WHAT IS REQUIRED: Would you restate the entries below word for word, leaving out the images?
** AVAILABLE RECORDS follows **
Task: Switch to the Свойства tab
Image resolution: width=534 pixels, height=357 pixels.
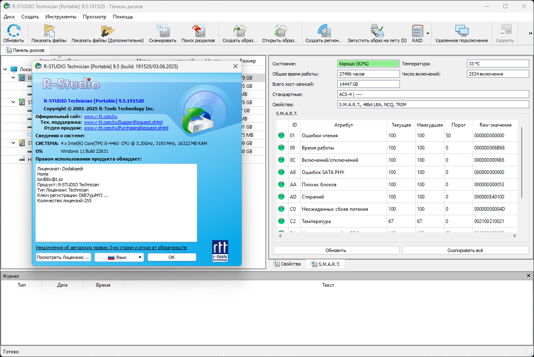Action: 287,264
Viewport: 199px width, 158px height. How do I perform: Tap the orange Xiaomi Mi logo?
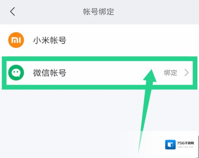[x=16, y=40]
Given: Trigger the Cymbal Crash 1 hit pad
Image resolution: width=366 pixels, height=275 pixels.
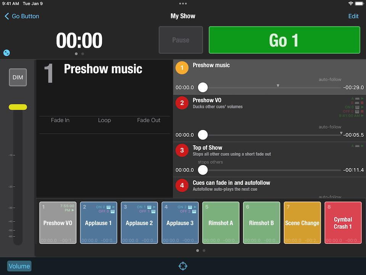Looking at the screenshot, I should [343, 223].
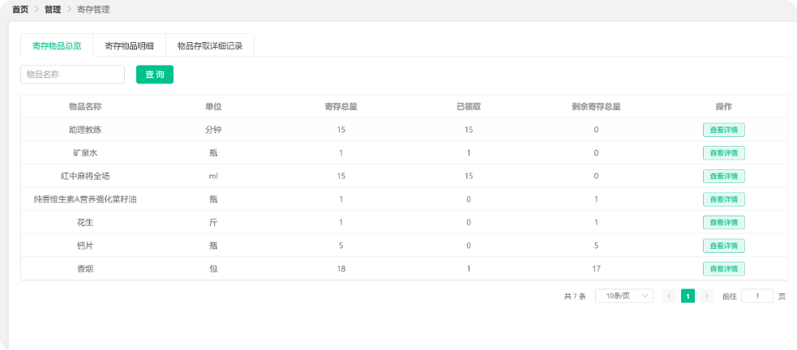
Task: Click page number 1 in pagination
Action: point(688,297)
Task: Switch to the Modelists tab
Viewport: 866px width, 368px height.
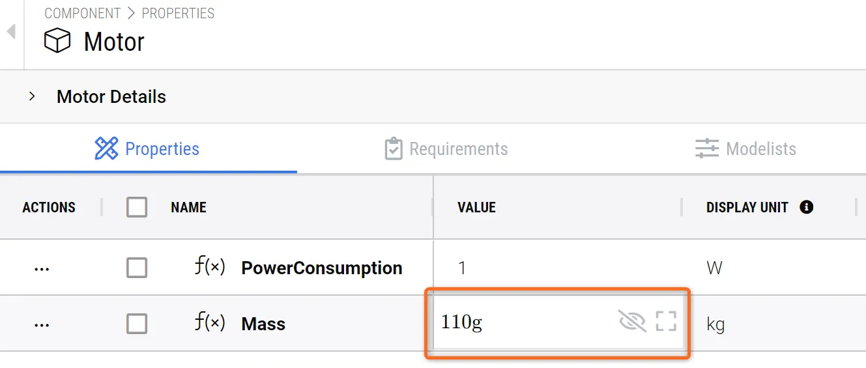Action: coord(760,149)
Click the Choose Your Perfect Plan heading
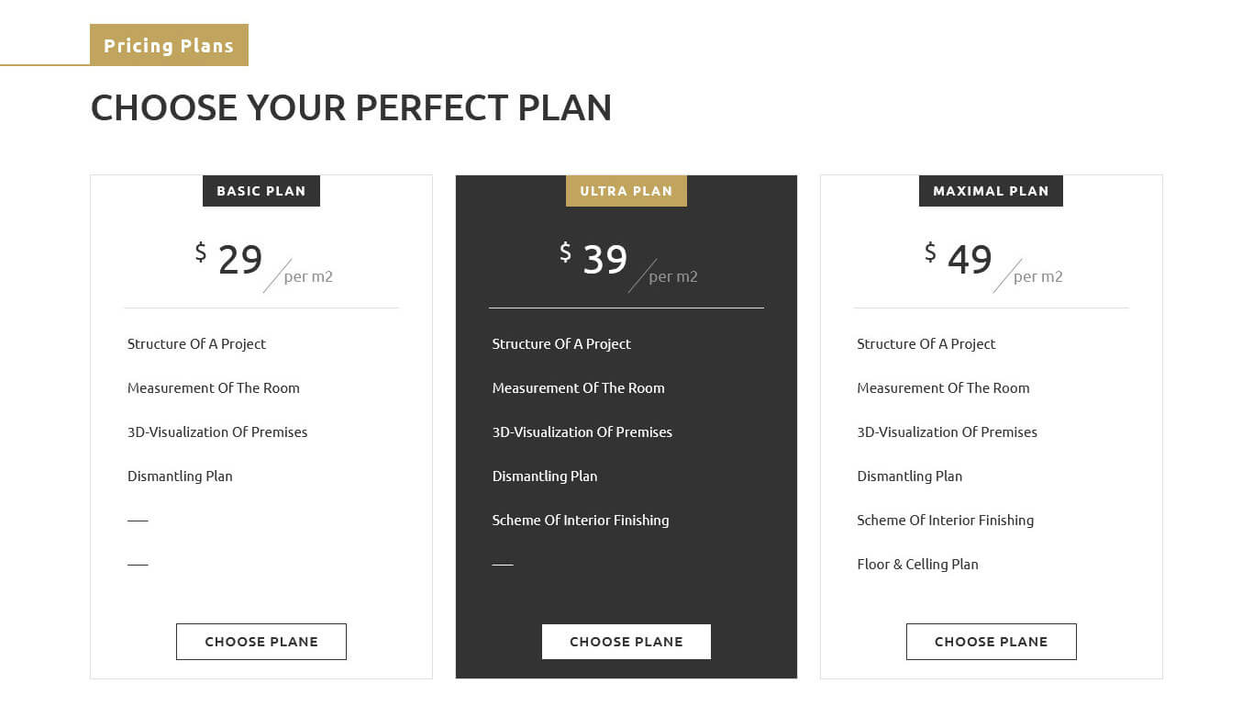Image resolution: width=1253 pixels, height=706 pixels. [x=351, y=107]
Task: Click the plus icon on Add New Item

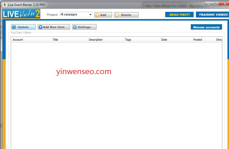Action: 41,27
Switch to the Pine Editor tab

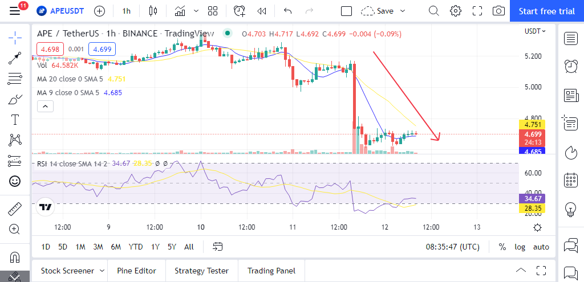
** End of AVAILABLE RECORDS **
RESPONSE:
Task: Switch to the Свойства tab
Image resolution: width=534 pixels, height=357 pixels.
Action: 287,264
Viewport: 199px width, 158px height. How do I perform: Tap the orange Xiaomi Mi logo?
[x=16, y=40]
Given: Trigger the Cymbal Crash 1 hit pad
Image resolution: width=366 pixels, height=275 pixels.
Looking at the screenshot, I should [343, 223].
Task: Click page number 1 in pagination
Action: point(688,297)
Task: Switch to the Modelists tab
Viewport: 866px width, 368px height.
Action: coord(760,149)
Click the Choose Your Perfect Plan heading
Image resolution: width=1253 pixels, height=706 pixels. [x=351, y=107]
Task: Click the plus icon on Add New Item

Action: 41,27
Switch to the Pine Editor tab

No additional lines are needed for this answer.